Medium and Large Meeting Room AV: The 2026 Boardroom Guide

Boardrooms Are Not Just Bigger Huddle Rooms



A lot of businesses treat boardroom AV as small-room gear with a bigger price tag attached. The logic seems reasonable on the surface, but it misses what actually changes once a room moves from six seats to fifteen or twenty.

A boardroom is not a larger version of the same problem a huddle room solves. It is a genuinely different set of decisions, made in a specific order, where each choice constrains the next one.

Getting the order wrong does not save money, it just relocates the cost to later in the project, usually as an unplanned second purchase once the original camera or microphone choice turns out to be the wrong fit for the room.

A good first stop before any boardroom quote is finalised is Kickstart Computers Australia which handles boardroom installs across South Australia.

Step One: Getting the Camera Coverage Right



The sequence genuinely starts with the camera, because the field of view it covers determines where people can sensibly sit and still be seen clearly. A PTZ camera that can pan and zoom toward whoever is speaking becomes worth the extra cost once a room passes roughly twelve people.

For rooms in the twelve to twenty person range, a single well-placed PTZ camera is usually sufficient, provided the table layout is reasonably standard. Beyond that, some boardrooms genuinely need a second camera angle to avoid blind spots at either end of a long table.

AVer and Logitech both make boardroom-grade PTZ ranges, and the choice between them often comes down to how the room is wired and whether the business already has a preference from a smaller room elsewhere in the office. Image quality between the two is closer than the price difference might suggest.

It is worth testing low-light performance specifically, since boardroom lighting is rarely as controlled as a showroom demo suggests. A camera that looks sharp in marketing material can behave quite differently once afternoon light through a window becomes the dominant light source in the room.

What the Camera Decision Forces You Into Next



Once the camera coverage and seating layout are settled, the microphone decision follows directly from it. A table-based microphone that worked fine in a small room starts missing people the moment the table extends past a certain length, which is where ceiling-mounted microphone arrays start to earn their cost.

Get the camera wrong and the microphone budget doubles to compensate. Every boardroom mistake is really two mistakes.

Room control is the final piece, and it only makes sense once camera and microphone decisions are already settled. The value is mostly in removing friction - a single control panel that starts the right meeting platform without anyone needing to plug in a laptop or hunt for a remote.

Teams Rooms certification matters more at this scale than in a small huddle room, since boardroom-grade hardware is more expensive and a certification mismatch is a costlier mistake to discover after installation. Confirming certification before the build avoids paying twice for the same room.

It helps to break the budget into the same three steps rather than asking for one all-up number. Camera, audio and room control each sit in a different price bracket, and separating them makes it much clearer where the bulk of the spend is actually going.

This sequence-based approach also applies directly to collaboration spaces that function as informal boardrooms - open-plan areas with a screen and camera set up for ad hoc larger meetings. The same logic of camera first, then audio, then control still holds, even when the room was not purpose-built as a boardroom.

What separates a good boardroom build from a wasteful one is rarely the size of the budget. It usually comes down to whether the camera was specified properly before anything else was purchased, rather than everything being bought at the same time and adjusted afterward.

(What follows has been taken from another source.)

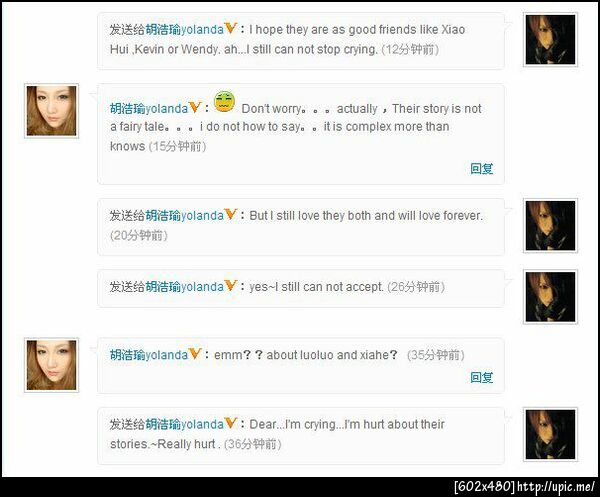Viewport: 600px width, 497px height.
Task: Click the yellow sick-face emoticon in the 'Don't worry' message
Action: tap(224, 101)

What People Usually Ask Before a Boardroom Build



When do boardrooms need multiple cameras?



A single PTZ camera generally covers rooms up to about twenty people comfortably. Larger or oddly shaped rooms tend to need a second angle to make sure nobody ends up out of frame at either end of the table.

What is wrong with table microphones in large rooms?



Ceiling arrays tend to win over table mics once a table extends past a certain length, mainly because they provide even pickup across the room instead of favouring whoever sits closest to a single device.

Is a room control system worth the extra cost?



A room control system is a panel that lets staff start a video call with a single touch, rather than connecting laptops or hunting for remotes. It is not strictly necessary, but it removes a common source of delay at the start of meetings.

Does a boardroom AV build need Teams Rooms certification?



Certification is not strictly mandatory, but at boardroom price points a mismatch is a far costlier mistake to discover after installation than it would be in a small room. Confirming certification in advance is the cheaper option.